[TASK DESCRIPTION]
Would you set down every entry again, exactly as written?

[Extracted records]
————————

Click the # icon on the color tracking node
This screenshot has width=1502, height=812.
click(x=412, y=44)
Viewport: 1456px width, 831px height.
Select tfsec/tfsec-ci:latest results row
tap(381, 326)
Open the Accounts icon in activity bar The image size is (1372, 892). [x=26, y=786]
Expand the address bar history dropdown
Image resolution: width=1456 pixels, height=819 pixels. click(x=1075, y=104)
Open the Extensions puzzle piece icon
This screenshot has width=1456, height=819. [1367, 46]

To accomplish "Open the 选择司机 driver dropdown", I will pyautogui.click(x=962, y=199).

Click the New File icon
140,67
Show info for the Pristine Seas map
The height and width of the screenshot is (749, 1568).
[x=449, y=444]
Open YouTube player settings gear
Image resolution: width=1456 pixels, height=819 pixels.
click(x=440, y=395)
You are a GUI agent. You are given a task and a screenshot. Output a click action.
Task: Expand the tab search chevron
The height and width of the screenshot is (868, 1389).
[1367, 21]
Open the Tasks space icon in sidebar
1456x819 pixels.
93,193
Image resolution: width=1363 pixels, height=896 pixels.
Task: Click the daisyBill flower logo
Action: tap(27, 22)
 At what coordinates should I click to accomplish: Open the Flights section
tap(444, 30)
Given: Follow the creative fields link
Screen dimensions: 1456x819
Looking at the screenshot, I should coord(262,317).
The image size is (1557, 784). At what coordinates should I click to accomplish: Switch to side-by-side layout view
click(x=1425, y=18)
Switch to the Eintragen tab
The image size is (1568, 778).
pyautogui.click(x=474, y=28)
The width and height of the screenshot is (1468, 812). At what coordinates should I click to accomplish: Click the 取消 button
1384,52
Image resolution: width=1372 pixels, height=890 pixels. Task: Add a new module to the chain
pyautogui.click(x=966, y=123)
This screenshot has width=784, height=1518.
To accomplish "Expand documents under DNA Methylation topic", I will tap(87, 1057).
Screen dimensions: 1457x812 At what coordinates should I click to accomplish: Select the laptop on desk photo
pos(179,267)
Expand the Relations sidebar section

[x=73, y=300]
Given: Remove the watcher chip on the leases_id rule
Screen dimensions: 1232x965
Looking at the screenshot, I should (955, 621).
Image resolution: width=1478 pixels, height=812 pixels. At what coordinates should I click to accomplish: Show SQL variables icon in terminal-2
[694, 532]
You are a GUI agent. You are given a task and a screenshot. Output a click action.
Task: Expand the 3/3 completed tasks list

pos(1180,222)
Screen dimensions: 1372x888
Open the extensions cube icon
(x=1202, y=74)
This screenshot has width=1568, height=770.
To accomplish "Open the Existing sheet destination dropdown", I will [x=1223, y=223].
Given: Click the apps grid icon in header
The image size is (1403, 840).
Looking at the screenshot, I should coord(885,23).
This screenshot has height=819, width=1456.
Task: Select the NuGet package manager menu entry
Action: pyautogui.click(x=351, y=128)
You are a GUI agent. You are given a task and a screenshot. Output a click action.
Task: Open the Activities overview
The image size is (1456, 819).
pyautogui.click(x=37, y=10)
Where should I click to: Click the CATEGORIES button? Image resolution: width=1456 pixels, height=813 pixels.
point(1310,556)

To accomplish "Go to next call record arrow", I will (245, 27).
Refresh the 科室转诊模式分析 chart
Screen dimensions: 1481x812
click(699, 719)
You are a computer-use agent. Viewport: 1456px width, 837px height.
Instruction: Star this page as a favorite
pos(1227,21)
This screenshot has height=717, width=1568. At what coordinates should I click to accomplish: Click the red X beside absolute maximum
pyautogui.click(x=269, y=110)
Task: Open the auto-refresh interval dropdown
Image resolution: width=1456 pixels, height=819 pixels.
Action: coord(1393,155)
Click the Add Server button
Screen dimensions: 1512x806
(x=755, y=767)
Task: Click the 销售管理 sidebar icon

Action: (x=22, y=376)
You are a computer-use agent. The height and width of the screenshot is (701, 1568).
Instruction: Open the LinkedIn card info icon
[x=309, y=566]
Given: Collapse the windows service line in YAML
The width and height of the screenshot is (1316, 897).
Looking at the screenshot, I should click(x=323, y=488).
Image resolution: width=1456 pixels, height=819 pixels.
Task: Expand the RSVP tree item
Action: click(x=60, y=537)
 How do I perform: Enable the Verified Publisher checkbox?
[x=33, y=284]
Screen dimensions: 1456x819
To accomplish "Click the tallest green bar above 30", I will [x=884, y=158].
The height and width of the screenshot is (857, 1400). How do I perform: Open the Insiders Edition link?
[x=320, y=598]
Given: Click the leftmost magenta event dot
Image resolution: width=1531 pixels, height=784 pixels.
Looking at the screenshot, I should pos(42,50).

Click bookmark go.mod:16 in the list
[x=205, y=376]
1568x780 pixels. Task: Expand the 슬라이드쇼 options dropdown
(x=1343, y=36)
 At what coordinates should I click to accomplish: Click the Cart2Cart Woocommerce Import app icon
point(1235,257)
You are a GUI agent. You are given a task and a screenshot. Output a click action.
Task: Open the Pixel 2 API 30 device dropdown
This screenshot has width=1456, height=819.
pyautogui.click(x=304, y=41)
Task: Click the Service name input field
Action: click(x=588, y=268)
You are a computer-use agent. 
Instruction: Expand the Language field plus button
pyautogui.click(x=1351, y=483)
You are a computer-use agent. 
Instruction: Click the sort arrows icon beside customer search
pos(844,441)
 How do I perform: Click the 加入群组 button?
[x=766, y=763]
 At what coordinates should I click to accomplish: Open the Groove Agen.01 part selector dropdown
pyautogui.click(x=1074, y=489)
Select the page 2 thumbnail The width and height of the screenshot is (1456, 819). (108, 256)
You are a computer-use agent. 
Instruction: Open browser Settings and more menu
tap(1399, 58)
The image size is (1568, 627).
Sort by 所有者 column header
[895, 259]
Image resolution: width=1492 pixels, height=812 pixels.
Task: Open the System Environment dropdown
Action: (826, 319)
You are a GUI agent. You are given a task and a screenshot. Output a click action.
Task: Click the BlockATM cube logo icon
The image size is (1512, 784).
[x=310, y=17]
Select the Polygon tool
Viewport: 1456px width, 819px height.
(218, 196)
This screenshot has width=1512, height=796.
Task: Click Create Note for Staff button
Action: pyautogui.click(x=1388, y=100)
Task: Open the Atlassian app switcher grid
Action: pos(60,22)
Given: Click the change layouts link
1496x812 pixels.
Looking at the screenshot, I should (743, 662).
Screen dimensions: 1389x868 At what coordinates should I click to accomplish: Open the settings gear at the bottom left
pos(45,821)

————————

[WRITTEN ANSWER]
Click the # icon on the color tracking node
This screenshot has width=1502, height=812.
click(x=412, y=44)
Viewport: 1456px width, 831px height.
Select tfsec/tfsec-ci:latest results row
tap(381, 326)
Open the Accounts icon in activity bar The image size is (1372, 892). [x=26, y=786]
Expand the address bar history dropdown
Image resolution: width=1456 pixels, height=819 pixels. click(x=1075, y=104)
Open the Extensions puzzle piece icon
This screenshot has width=1456, height=819. [1367, 46]

To accomplish "Open the 选择司机 driver dropdown", I will pyautogui.click(x=962, y=199).

Click the New File icon
140,67
Show info for the Pristine Seas map
The height and width of the screenshot is (749, 1568).
[x=449, y=444]
Open YouTube player settings gear
Image resolution: width=1456 pixels, height=819 pixels.
click(x=440, y=395)
You are a GUI agent. You are given a task and a screenshot. Output a click action.
Task: Expand the tab search chevron
The height and width of the screenshot is (868, 1389).
[1367, 21]
Open the Tasks space icon in sidebar
1456x819 pixels.
93,193
Image resolution: width=1363 pixels, height=896 pixels.
Task: Click the daisyBill flower logo
Action: tap(27, 22)
 At what coordinates should I click to accomplish: Open the Flights section
tap(444, 30)
Given: Follow the creative fields link
Screen dimensions: 1456x819
Looking at the screenshot, I should coord(262,317).
The image size is (1557, 784). At what coordinates should I click to accomplish: Switch to side-by-side layout view
click(x=1425, y=18)
Switch to the Eintragen tab
The image size is (1568, 778).
pyautogui.click(x=474, y=28)
The width and height of the screenshot is (1468, 812). At what coordinates should I click to accomplish: Click the 取消 button
1384,52
Image resolution: width=1372 pixels, height=890 pixels. Task: Add a new module to the chain
pyautogui.click(x=966, y=123)
This screenshot has width=784, height=1518.
To accomplish "Expand documents under DNA Methylation topic", I will tap(87, 1057).
Screen dimensions: 1457x812 At what coordinates should I click to accomplish: Select the laptop on desk photo
pos(179,267)
Expand the Relations sidebar section

[x=73, y=300]
Given: Remove the watcher chip on the leases_id rule
Screen dimensions: 1232x965
Looking at the screenshot, I should (955, 621).
Image resolution: width=1478 pixels, height=812 pixels. At what coordinates should I click to accomplish: Show SQL variables icon in terminal-2
[694, 532]
You are a GUI agent. You are given a task and a screenshot. Output a click action.
Task: Expand the 3/3 completed tasks list

pos(1180,222)
Screen dimensions: 1372x888
Open the extensions cube icon
(x=1202, y=74)
This screenshot has width=1568, height=770.
To accomplish "Open the Existing sheet destination dropdown", I will [x=1223, y=223].
Given: Click the apps grid icon in header
The image size is (1403, 840).
Looking at the screenshot, I should coord(885,23).
This screenshot has height=819, width=1456.
Task: Select the NuGet package manager menu entry
Action: pyautogui.click(x=351, y=128)
You are a GUI agent. You are given a task and a screenshot. Output a click action.
Task: Open the Activities overview
The image size is (1456, 819).
pyautogui.click(x=37, y=10)
Where should I click to: Click the CATEGORIES button? Image resolution: width=1456 pixels, height=813 pixels.
point(1310,556)

To accomplish "Go to next call record arrow", I will (245, 27).
Refresh the 科室转诊模式分析 chart
Screen dimensions: 1481x812
click(699, 719)
You are a computer-use agent. Viewport: 1456px width, 837px height.
Instruction: Star this page as a favorite
pos(1227,21)
This screenshot has height=717, width=1568. At what coordinates should I click to accomplish: Click the red X beside absolute maximum
pyautogui.click(x=269, y=110)
Task: Open the auto-refresh interval dropdown
Image resolution: width=1456 pixels, height=819 pixels.
Action: coord(1393,155)
Click the Add Server button
Screen dimensions: 1512x806
(x=755, y=767)
Task: Click the 销售管理 sidebar icon

Action: (x=22, y=376)
You are a computer-use agent. The height and width of the screenshot is (701, 1568).
Instruction: Open the LinkedIn card info icon
[x=309, y=566]
Given: Collapse the windows service line in YAML
The width and height of the screenshot is (1316, 897).
Looking at the screenshot, I should click(x=323, y=488).
Image resolution: width=1456 pixels, height=819 pixels.
Task: Expand the RSVP tree item
Action: click(x=60, y=537)
 How do I perform: Enable the Verified Publisher checkbox?
[x=33, y=284]
Screen dimensions: 1456x819
To accomplish "Click the tallest green bar above 30", I will [x=884, y=158].
The height and width of the screenshot is (857, 1400). How do I perform: Open the Insiders Edition link?
[x=320, y=598]
Given: Click the leftmost magenta event dot
Image resolution: width=1531 pixels, height=784 pixels.
Looking at the screenshot, I should pos(42,50).

Click bookmark go.mod:16 in the list
[x=205, y=376]
1568x780 pixels. Task: Expand the 슬라이드쇼 options dropdown
(x=1343, y=36)
 At what coordinates should I click to accomplish: Click the Cart2Cart Woocommerce Import app icon
point(1235,257)
You are a GUI agent. You are given a task and a screenshot. Output a click action.
Task: Open the Pixel 2 API 30 device dropdown
This screenshot has width=1456, height=819.
pyautogui.click(x=304, y=41)
Task: Click the Service name input field
Action: click(x=588, y=268)
You are a computer-use agent. 
Instruction: Expand the Language field plus button
pyautogui.click(x=1351, y=483)
You are a computer-use agent. 
Instruction: Click the sort arrows icon beside customer search
pos(844,441)
 How do I perform: Click the 加入群组 button?
[x=766, y=763]
 At what coordinates should I click to accomplish: Open the Groove Agen.01 part selector dropdown
pyautogui.click(x=1074, y=489)
Select the page 2 thumbnail The width and height of the screenshot is (1456, 819). (108, 256)
You are a computer-use agent. 
Instruction: Open browser Settings and more menu
tap(1399, 58)
The image size is (1568, 627).
Sort by 所有者 column header
[895, 259]
Image resolution: width=1492 pixels, height=812 pixels.
Task: Open the System Environment dropdown
Action: (826, 319)
You are a GUI agent. You are given a task and a screenshot. Output a click action.
Task: Click the BlockATM cube logo icon
The image size is (1512, 784).
[x=310, y=17]
Select the Polygon tool
Viewport: 1456px width, 819px height.
(218, 196)
This screenshot has width=1512, height=796.
Task: Click Create Note for Staff button
Action: pyautogui.click(x=1388, y=100)
Task: Open the Atlassian app switcher grid
Action: pos(60,22)
Given: Click the change layouts link
1496x812 pixels.
Looking at the screenshot, I should (743, 662).
Screen dimensions: 1389x868 At what coordinates should I click to accomplish: Open the settings gear at the bottom left
pos(45,821)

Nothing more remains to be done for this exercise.